By Dr Rick Stevenson | Filmmaker, Philosopher, Listener, Author, Speaker at The 5000 Days Project
Andy tells his story
We all know the vast science around the benefits of written journaling. For the past 18 years I have conducted 5500 filmed interview with kids from 12 countries through the 5000 Days Project(5000DaysProject.org). I have found that the age old ‘oral’ tradition of telling your story verbally is even more effective than written journaling in raising EQ.
Witness Andy, my nephew. When he was nine years old, I was staying at his house and he asked if he could become a 5000 Days kids because his older brother and sister were in the project. I said yes, set up the camera in his room and asked if he was ready. He nodded cautiously then immediately burst into tears. I said, “Andy, are you okay? I haven’t even asked you a question yet.” He nodded and said, “I know but I know what you’re going to ask me.” I said, “Oh yeah, what’s that?” He replied, “You’re going to ask me about the last time I cried and why.” I nodded and said, “Well, that’s normally question seven but it sounds like you already know the answer to that question.”
He nodded and looked at his feet. He took a deep breath then proceeded to tell me about an event that had happened three days before in his classroom. He had been cast in the school play and the teacher asked him to stand and sing his solo in front of the class. As he tried to continue, he broke down again crying.

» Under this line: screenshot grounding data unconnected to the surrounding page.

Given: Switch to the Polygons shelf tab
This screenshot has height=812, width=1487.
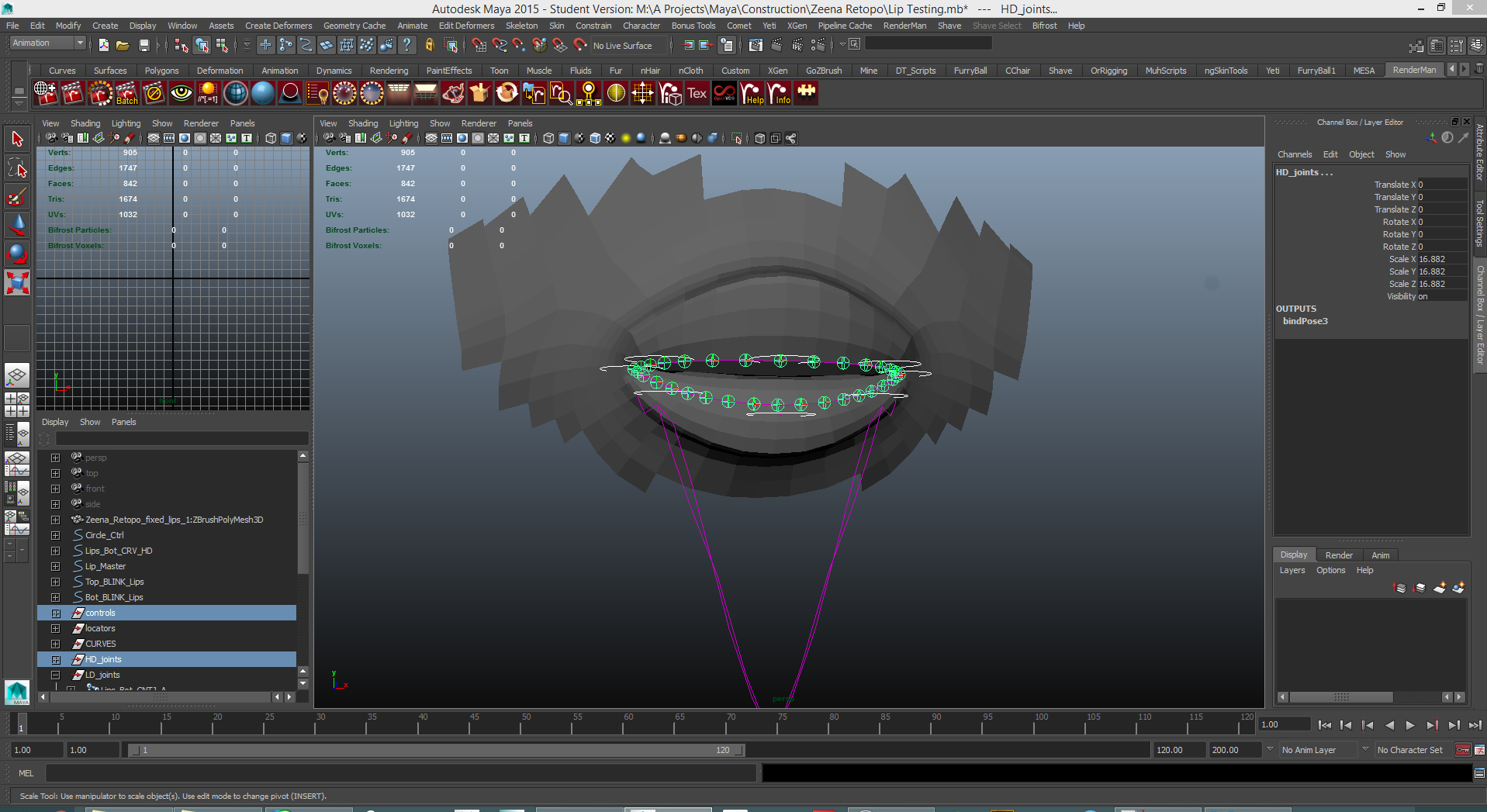Looking at the screenshot, I should point(161,71).
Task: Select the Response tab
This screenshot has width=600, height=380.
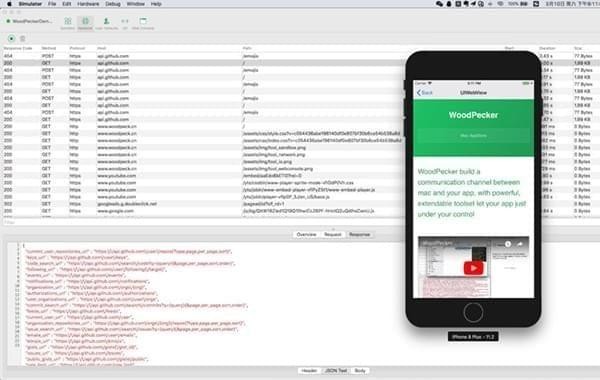Action: [359, 235]
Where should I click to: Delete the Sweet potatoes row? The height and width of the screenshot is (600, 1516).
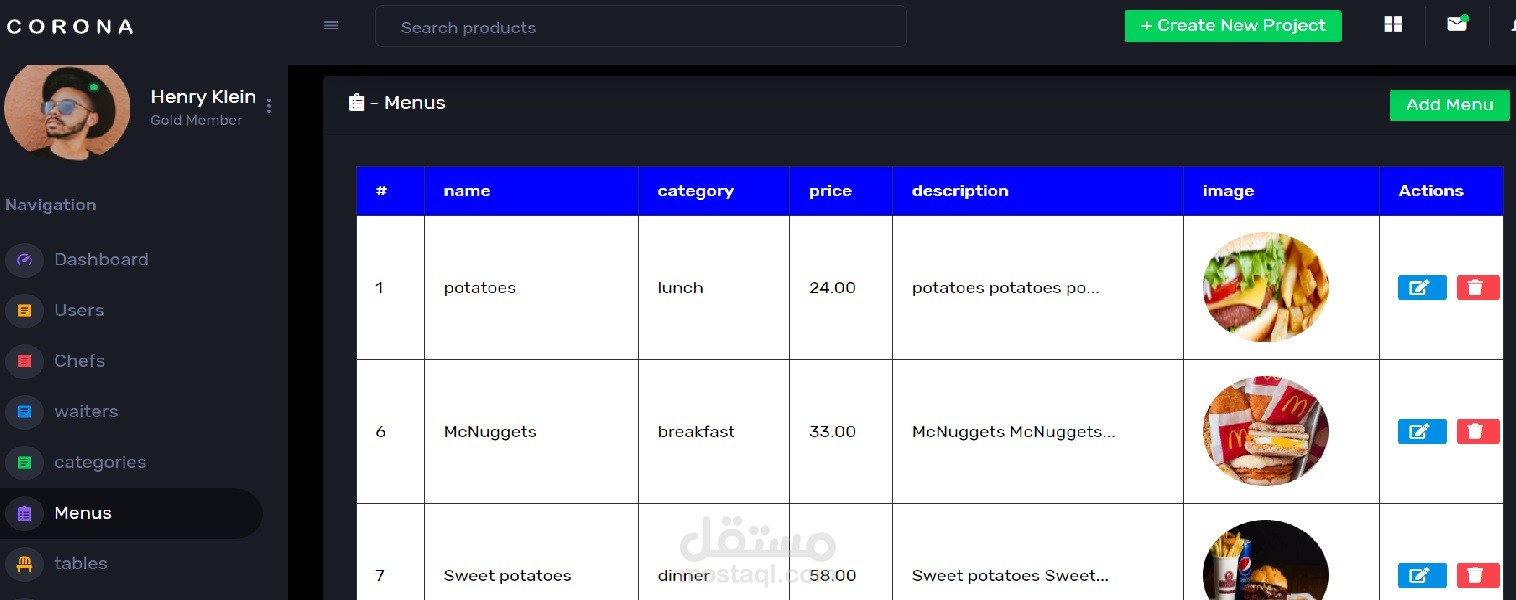click(x=1477, y=575)
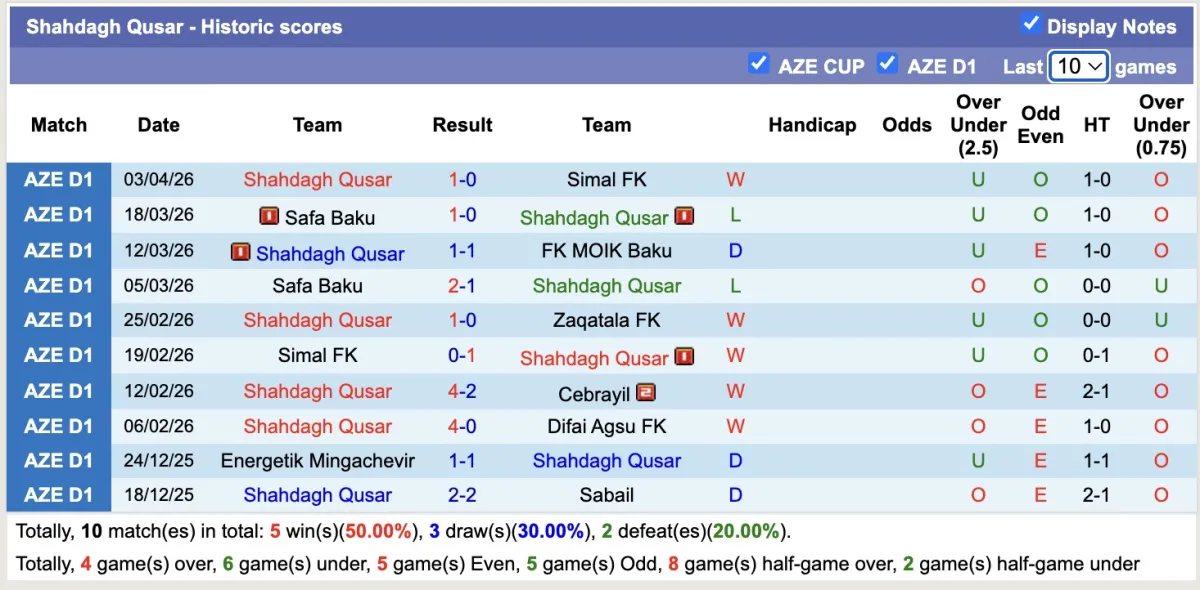
Task: Open the Zaqatala FK team page
Action: coord(606,320)
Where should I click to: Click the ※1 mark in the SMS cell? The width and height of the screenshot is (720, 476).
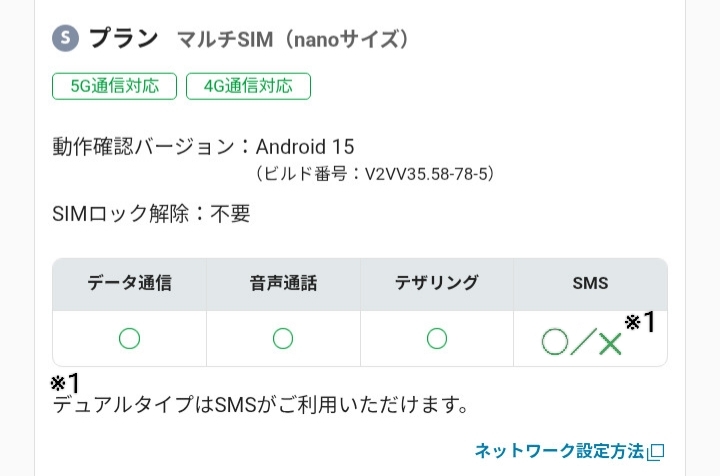(640, 322)
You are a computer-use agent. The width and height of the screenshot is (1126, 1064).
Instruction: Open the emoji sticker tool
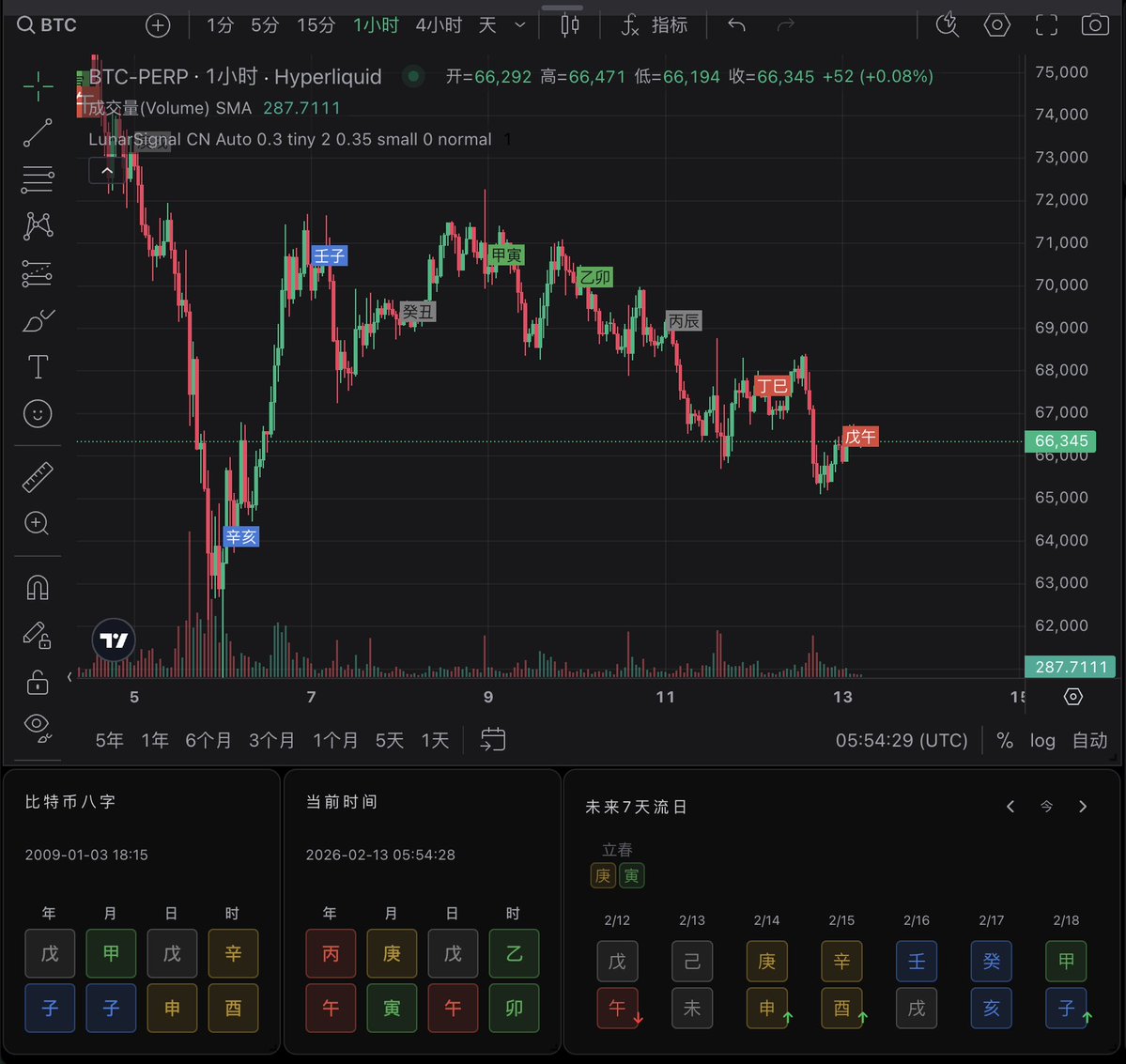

I looked at him feeling his pain and told him to take his time. I wanted to hear the story WHEN he was ready to tell it. He took a deep breath and tried again only to be overtaken by tears once again. Finally, on the third attempt, Andy was able to get the story out. Basically, what happened was that he stood up, sang his solo, the kids laughed at him and he ran out of the classroom in tears—the sort of childhood experience that would put you in therapy in your 40s as to why you are afraid to speak in front of the Rotary Club.
Just for stupid filmmaker reasons I ask him if he’d tell the story again loud and clear so that I could get it all on film. He did so and had no trouble getting through it. Suddenly, I got an idea. I asked Andy if he trusted me. He said, “Of course”. I said, “Okay, last time I promise. I want you to tell me the story one last but this time I want you to sing it.” He looked at me strangely then shrugged and started to sing his story. “I was in my class and the teacher asked me to sing my solo…..” In a moment he was laughing. Loudly. At himself. And this is when I saw, firsthand, the value of verbal journaling. In a very short time, I watched Andy take an event that was so difficult for him that he could not even get it out of his mouth….I watched him barf up his story, expose it to air and laugh at it. It’s just like when we eat bad food and have to vomit it up in order to feel better. While the process is painful, have you ever felt better relief than when you’ve thrown something up?
Emotions that go unexpressed gain power over us. A brain imaging study by Dr. Matt Leiberman of UCLA has proved that by verbalizing our feelings of sadness, anger and pain become less intense. HOW DOES THIS WORK? As Dr. Lea Waters explains, “As soon as you ask a child to verbalize their emotion, the child accesses their brain’s pre-frontal cortex, which is the part they use for language and to process what’s happening. It takes them out of their amygdala, the lower part of the brain which is responsible for those strong emotional reactions and helps them calm down because it controls their impulses.”